Lay Precepts

The Three Refuges

Traditionally, when the three refuges (also known as the three jewels) are proclaimed either publicly or in private this is the overt act that marks one as a follower of the Buddha. These are:

  • I take refuge in the Buddha
  • I take refuge in the Dharma
  • I take refuge in the Sangha

With the understanding that Dharma means the Buddha-dharma or the Buddha’s teachings. The Sangha is the community of those who follow the Buddha.

Lay Precepts

In the time of the Buddha, in the beginning of his ministry, he only ordained and took monastic students. Many lay people saw the wonderful effects of the life practice that the Buddha taught his monks and wanted him to teach them too. However, these lay people had families and other responsibilities that prevented them from becoming a monk or a nun. They entreated him to teach them and asked to be his followers so he created five precepts for lay people. These are:

  • Do not kill
  • Do not steal
  • Do not engage in sexual misconduct
  • Do not engage in talk that harms others
  • Do not become intoxicated

By following these five precepts, the Buddha taught that we could reduce or eliminate suffering in our lives and the lives of others.
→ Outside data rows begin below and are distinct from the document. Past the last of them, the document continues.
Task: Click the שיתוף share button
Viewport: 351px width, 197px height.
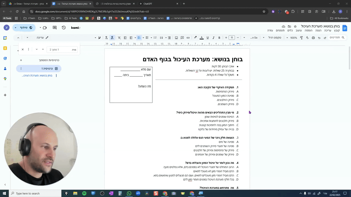Action: coord(24,28)
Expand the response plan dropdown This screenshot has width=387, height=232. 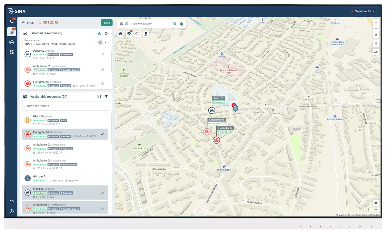coord(105,42)
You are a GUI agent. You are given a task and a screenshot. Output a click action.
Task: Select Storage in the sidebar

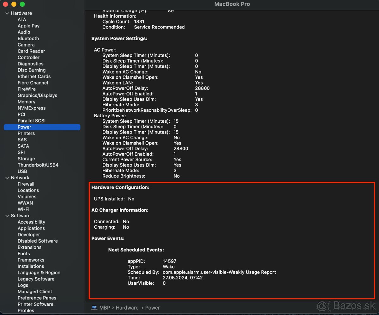pyautogui.click(x=26, y=159)
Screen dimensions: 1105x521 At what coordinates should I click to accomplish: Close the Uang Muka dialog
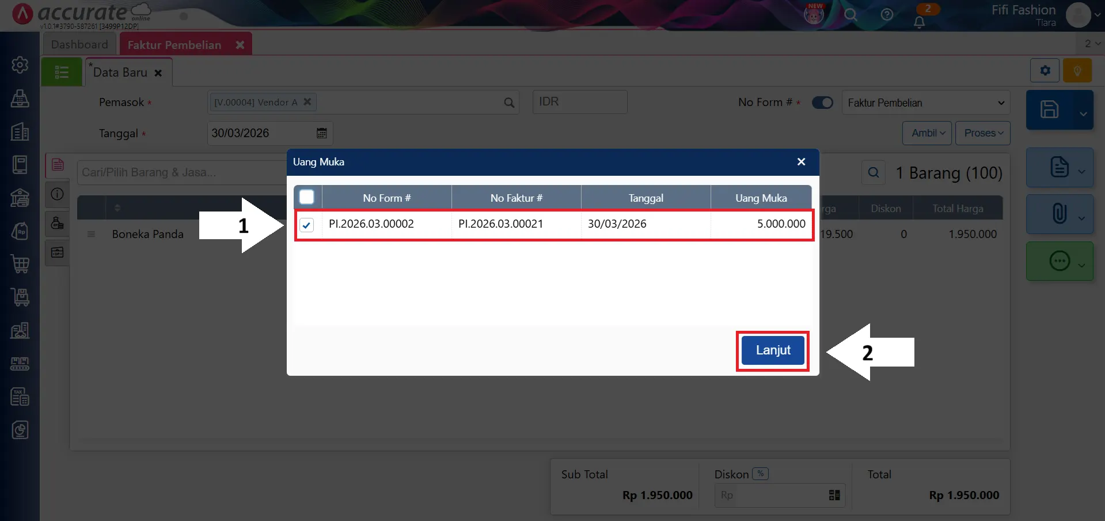tap(801, 162)
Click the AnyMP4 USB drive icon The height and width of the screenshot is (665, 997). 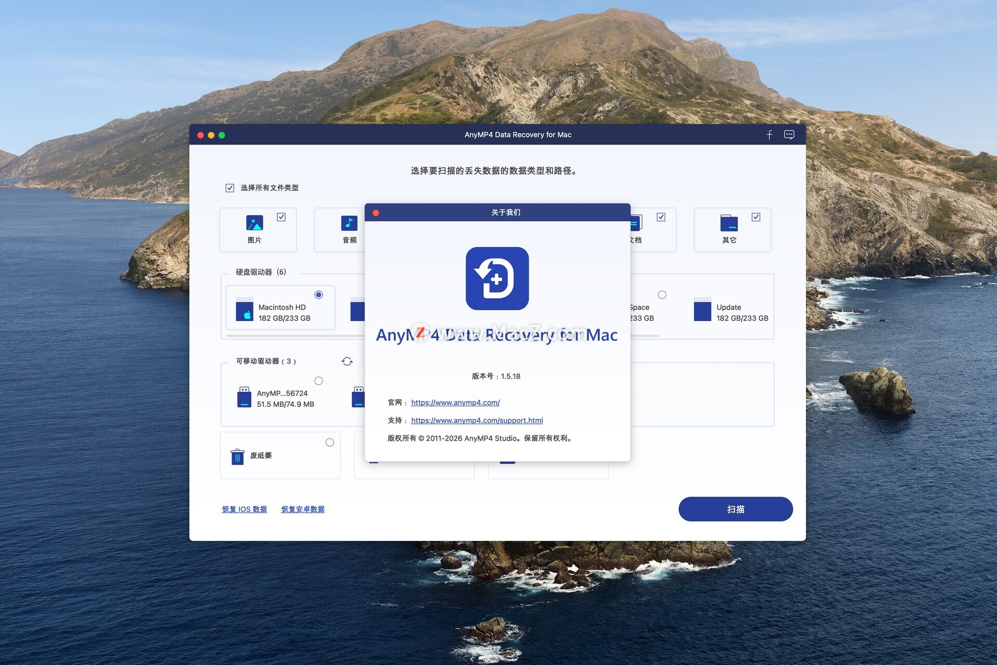244,397
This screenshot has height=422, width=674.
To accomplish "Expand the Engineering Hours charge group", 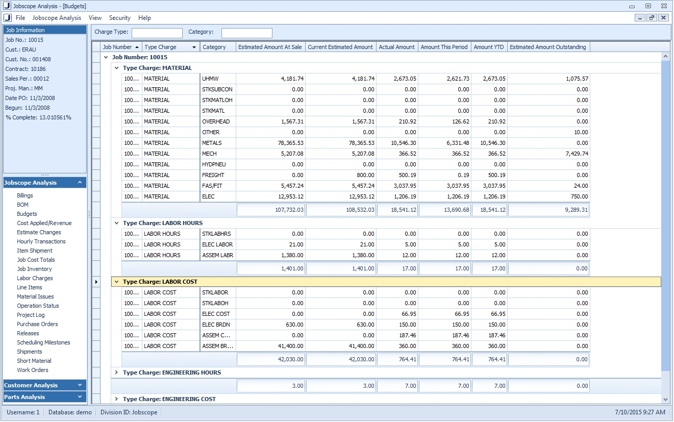I will pyautogui.click(x=116, y=373).
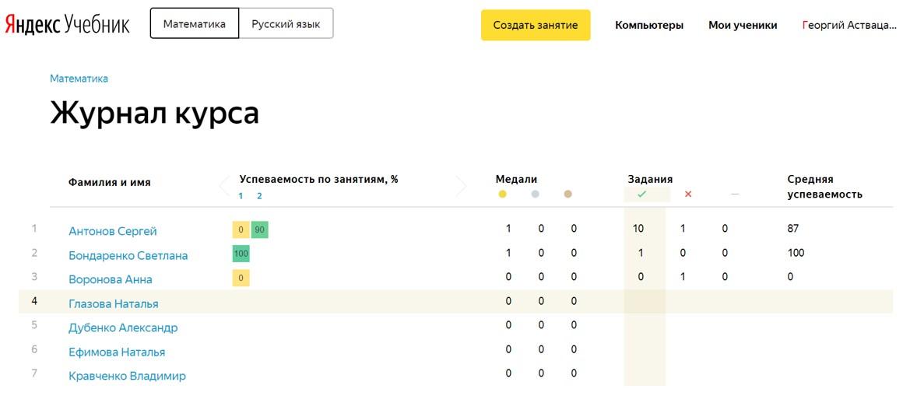Screen dimensions: 910x410
Task: Sort by gray dash skipped tasks icon
Action: click(736, 194)
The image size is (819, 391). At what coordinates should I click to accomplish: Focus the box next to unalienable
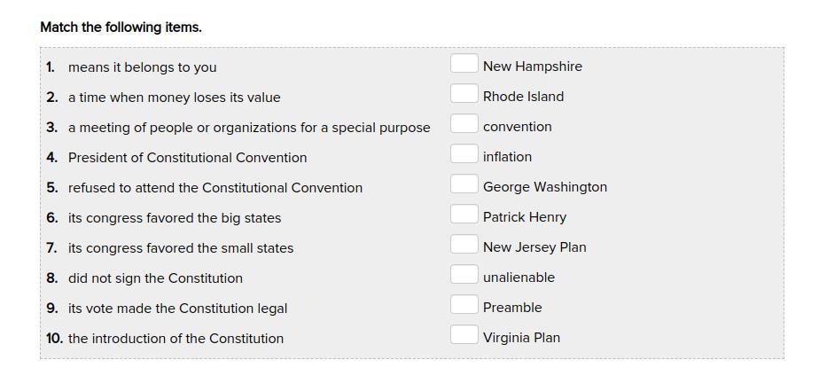(464, 275)
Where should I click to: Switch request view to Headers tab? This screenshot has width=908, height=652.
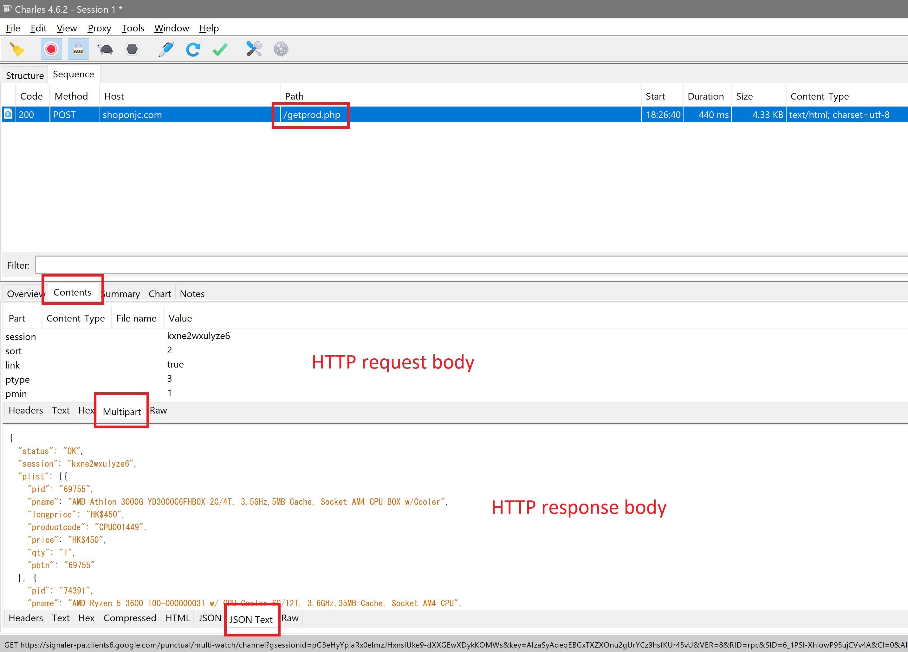pyautogui.click(x=26, y=410)
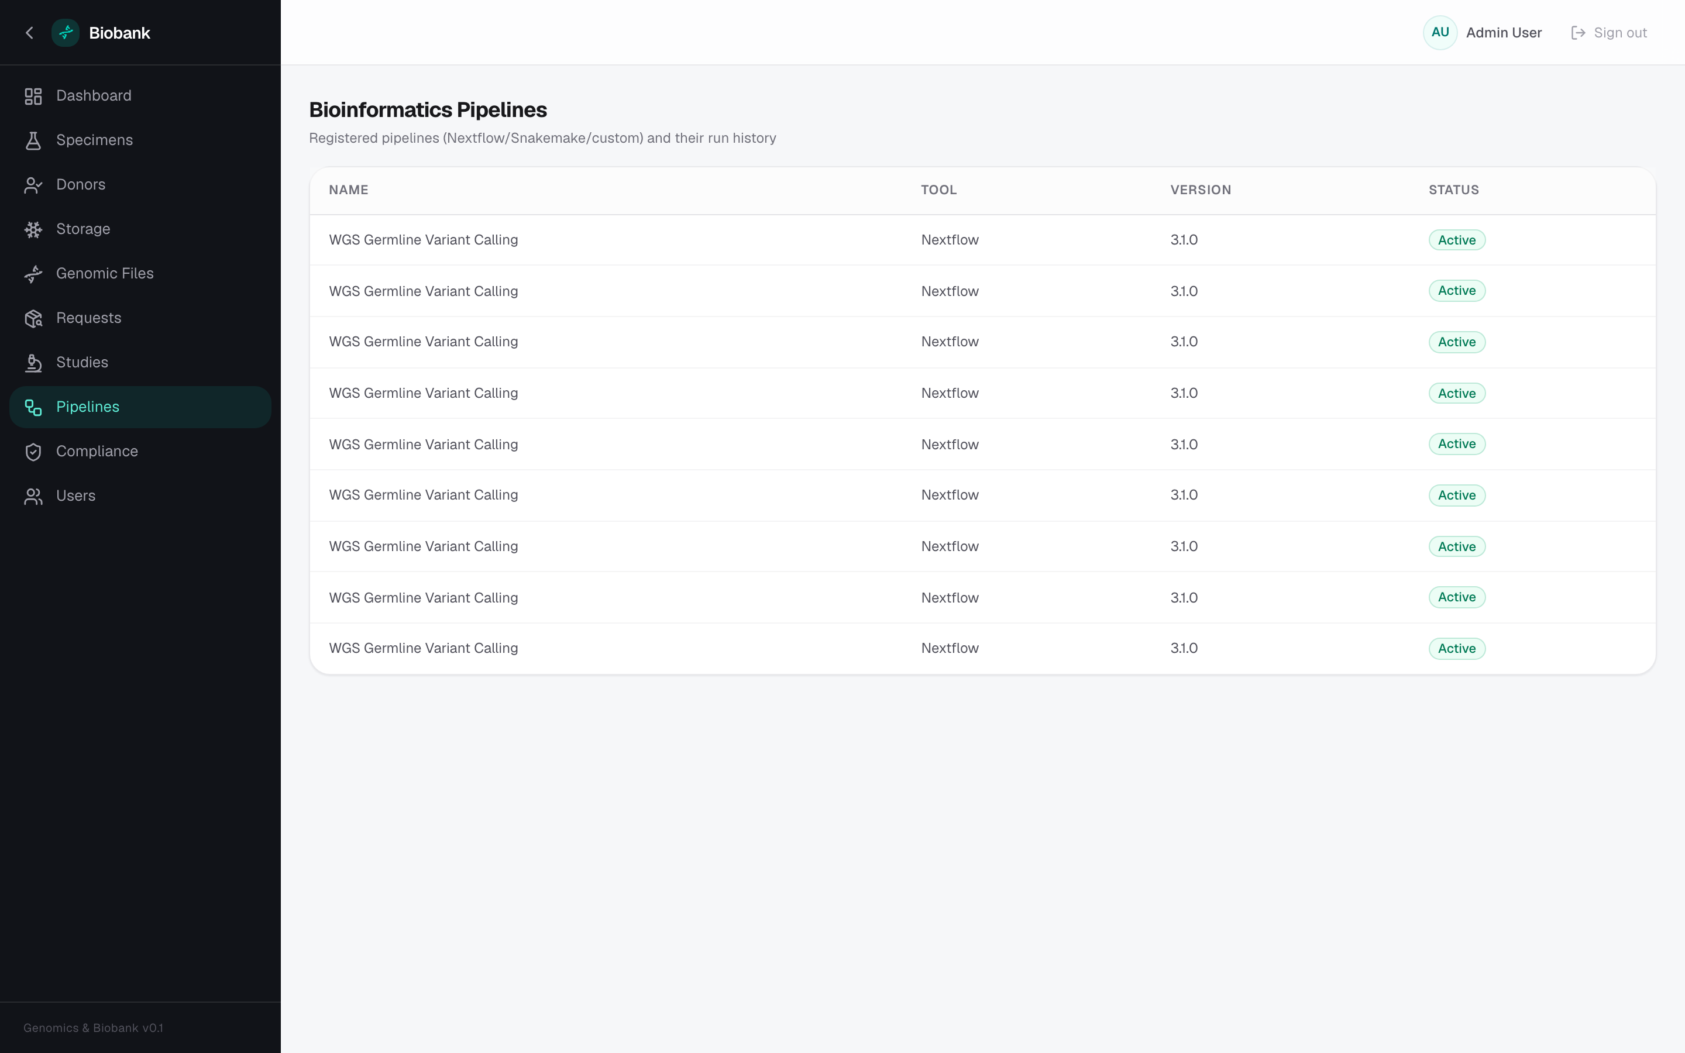This screenshot has width=1685, height=1053.
Task: Click the Studies microscope icon
Action: click(x=33, y=364)
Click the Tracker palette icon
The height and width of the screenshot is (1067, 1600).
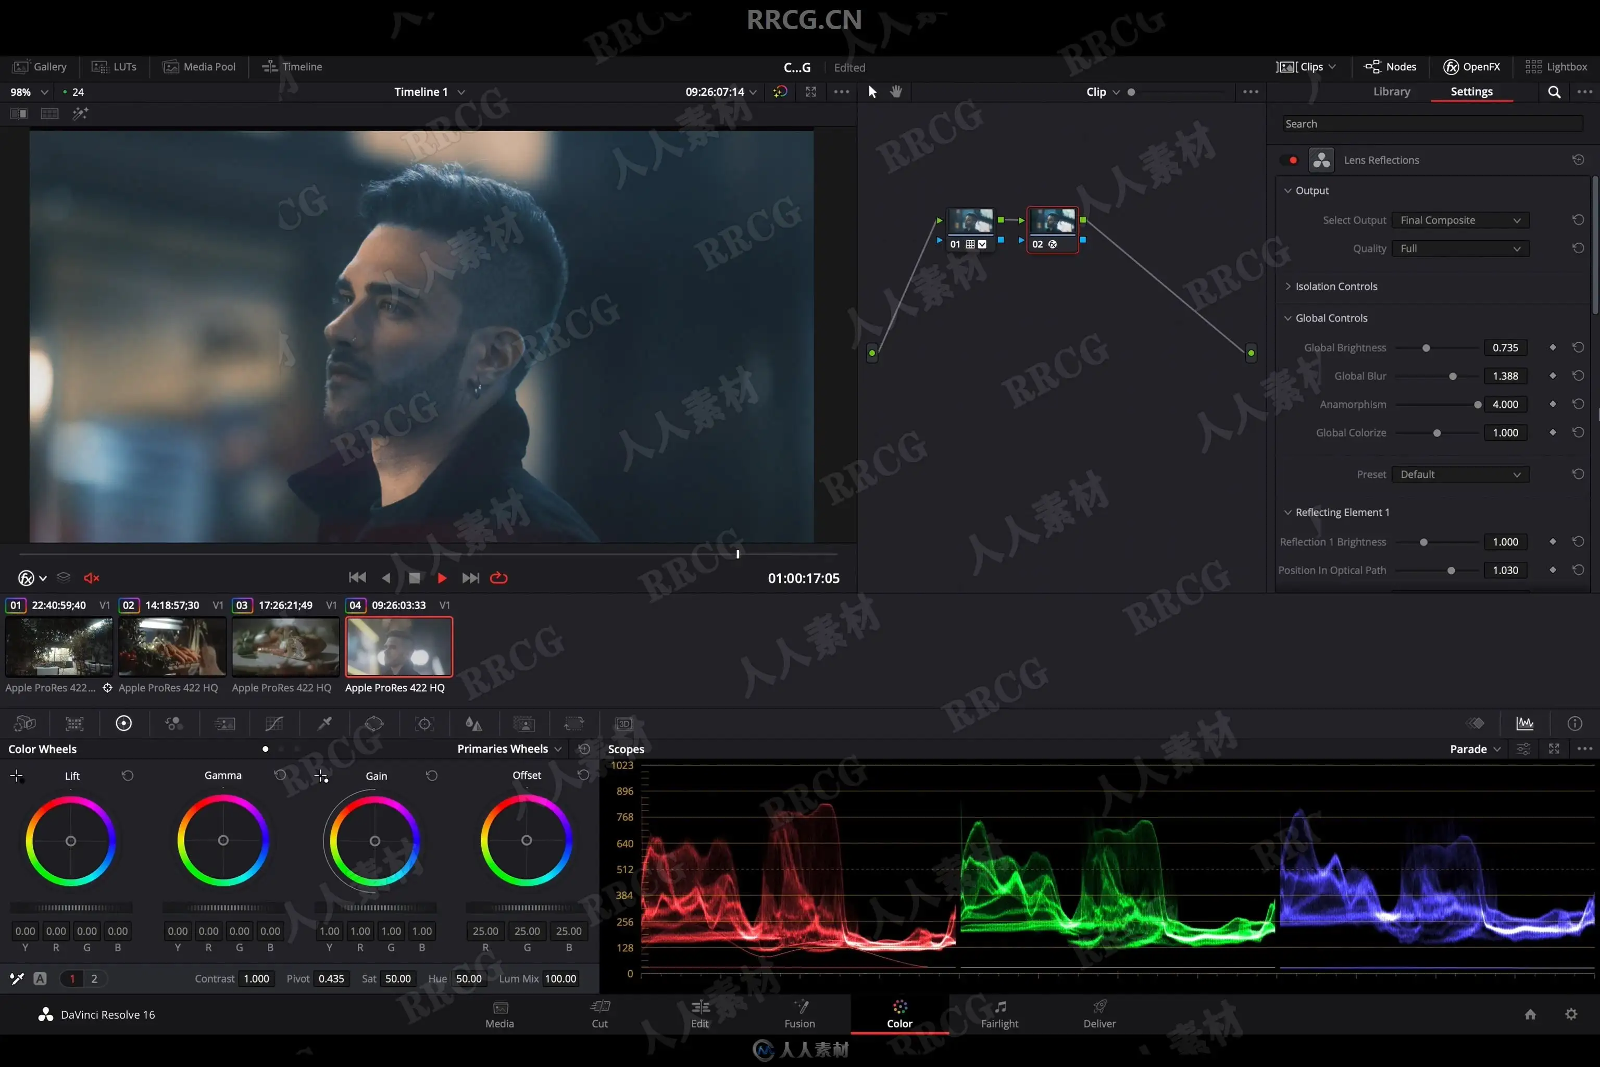click(x=424, y=723)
These precepts are also like the north star that is used by a traveler when navigating. They are impossible to achieve but they can guide us in the direction we should live. Note also that if a particular precept is one you feel you cannot take whatever the reason, it is okay only take as few as one precept during such a ceremony.

When a person finds a teacher and wants to become a lay disciple, asking to take the three jewels and five precepts is the traditional way of acknowledging that deepening of a relationship with that teacher.

Many people have been given lay precepts at the Desert Zen Center. The time for precept taking is generally following a retreat or at a special service celebrating a Buddhist holiday.